Copy word for word, please, the lines of the entries below running from the one containing "773x454 pixels. How" to the one containing "This screenshot has height=590, width=416.", both ends included.

■ Data for review
BEGIN

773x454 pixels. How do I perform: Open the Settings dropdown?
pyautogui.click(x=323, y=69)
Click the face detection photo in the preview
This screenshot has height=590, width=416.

END
BEGIN

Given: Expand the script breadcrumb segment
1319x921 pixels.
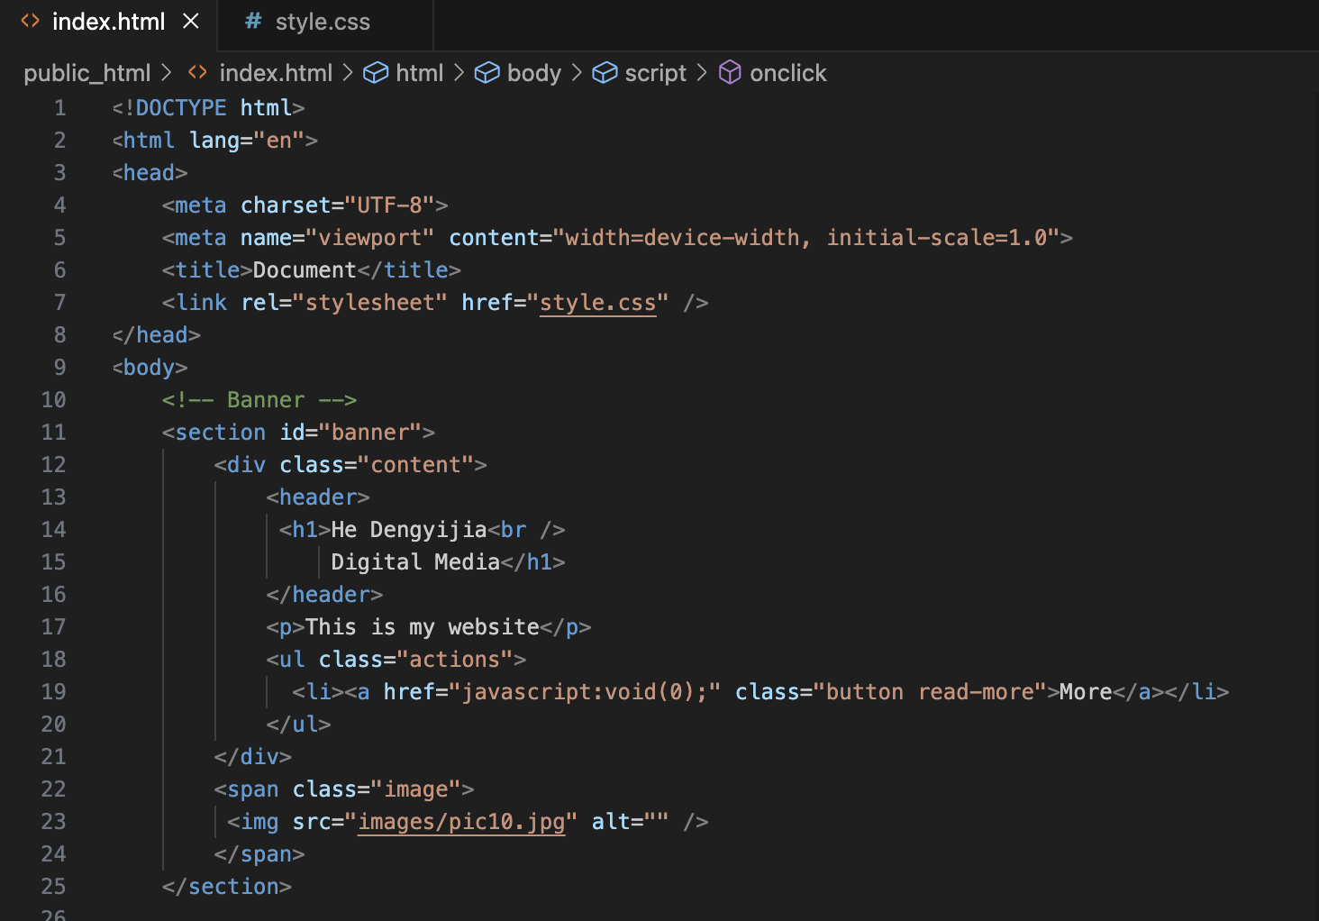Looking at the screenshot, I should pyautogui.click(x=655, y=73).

END

■ Result
773x454 pixels. How do I perform: Open the Settings dropdown?
pyautogui.click(x=323, y=69)
Click the face detection photo in the preview
This screenshot has height=590, width=416.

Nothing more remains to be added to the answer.